NOTE: on one box I noticed different version of java and javac being found, as I had both openjdk 6 and 7 installed. I couldn't set javac to 6 but I could do
sudo update-alternatives --config java
and set it to openjdk 7.

[From my small, statistically unsound sample set Oracle/SUN java will NOT work.]

Then do ./build_ecce again. And again. And again. In all, I think you do it six or seven times - each time a new package is built.
I always get a

lib: No such file or directory.

at the end of the httpd build. Not sure why, but everything seems to be ok in spite of that.
Anyway, you know that you're done running ./build_ecce when you get

ECCE built and distribution created in /home/verahill/tmp/ecce-v6.3

At this point, you are ready to install
DO NOT USE ./install_ecce

GO UP ONE LEVEL AND DO
./install_ecce.v6.3.csh

But that's a different story. install_ecce will give you weird error messages about missing tar files. install_ecce.v6.3.csh on the other hand will work fine.

04 June 2012

173. ECCE in a virtual machine: step by step using virtualbox

!NOTE!
Pre-built binaries of ECCE now ONLY exist for 64 bit OS -- if you install a 32 bit version of debian you will have to compile ECCE yourself. It's not difficult, but please be aware of it.

!NOTE2! If you provide ECCE with 'localhost' as the hostname during installation, be aware that this will block outside access: http://www.nwchem-sw.org/index.php/Special:AWCforum/st/id858/#post_3178

See this post for ECCE 6.4 of Debian 7 (wheezy): http://verahill.blogspot.com.au/2013/05/434-ecce-64-on-debian-7-in-32-bit.html
!NOTE!

Sadly, not everyone uses linux. Some even refuse to give it a proper consideration. Since the goal here is science rather than OS enlightenment, we'll have to accept that some people will have to run ECCE in a virtual machine rather than using it natively (something like WINE but going the other direction would be nice).

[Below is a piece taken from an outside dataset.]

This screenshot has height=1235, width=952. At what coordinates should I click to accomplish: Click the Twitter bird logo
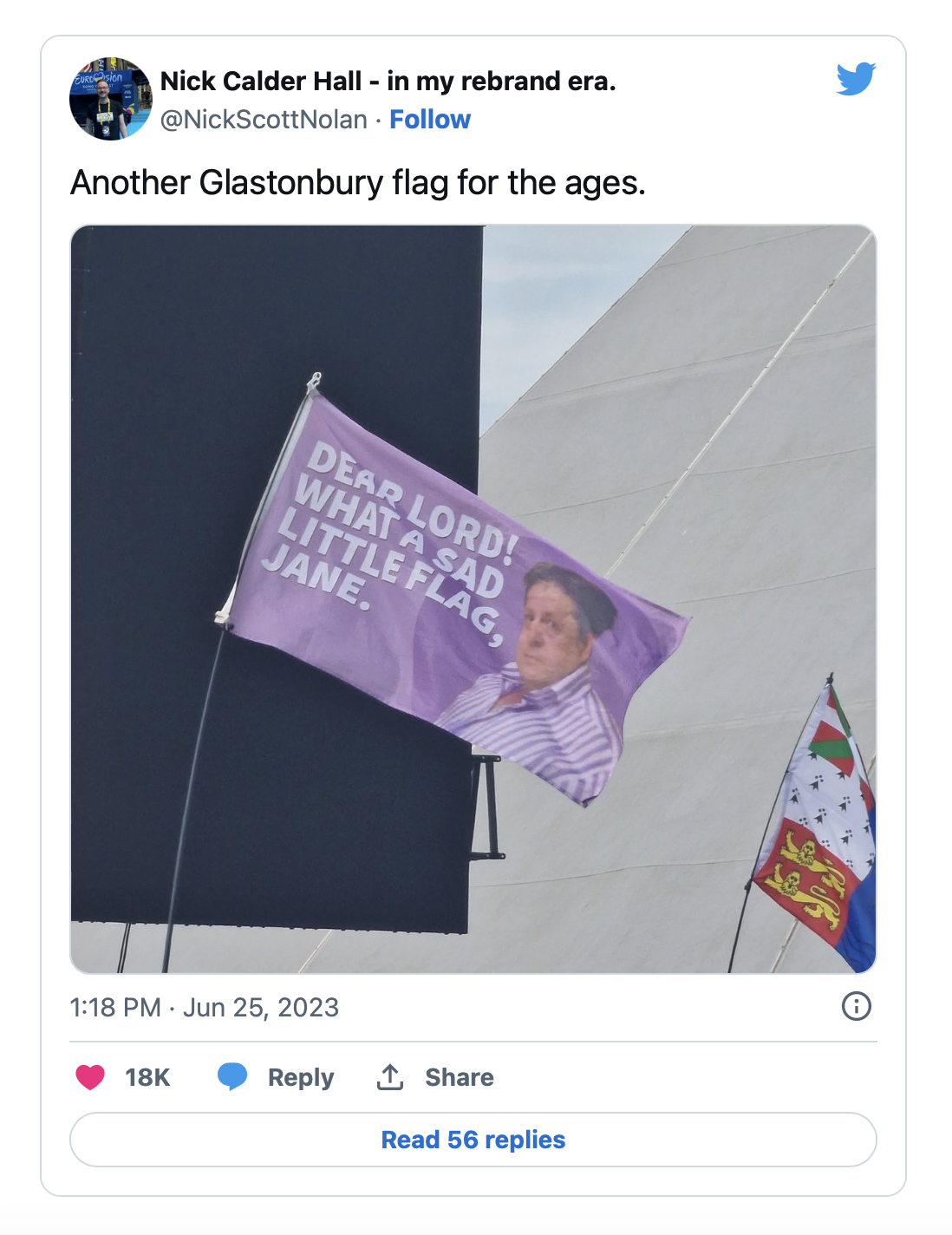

Win/Mac users should not be surprised if graphics heavy applications like ECCE don't run very fast in a virtual machine though, but they will be the source of that frustration themselves.

Here's the whole sequence from downloading an iso to having ECCE ready to submit jobs from inside a virtual machine.

I'm doing all these steps on linux since I simply don't use or have access to windows (other than as a very small virtualbox install), so let me know if there's anything which won't work on windows. I'm particularly interested in XP since that's what most people in academia still use.

You can of course use these instructions on a proper debian installation as well.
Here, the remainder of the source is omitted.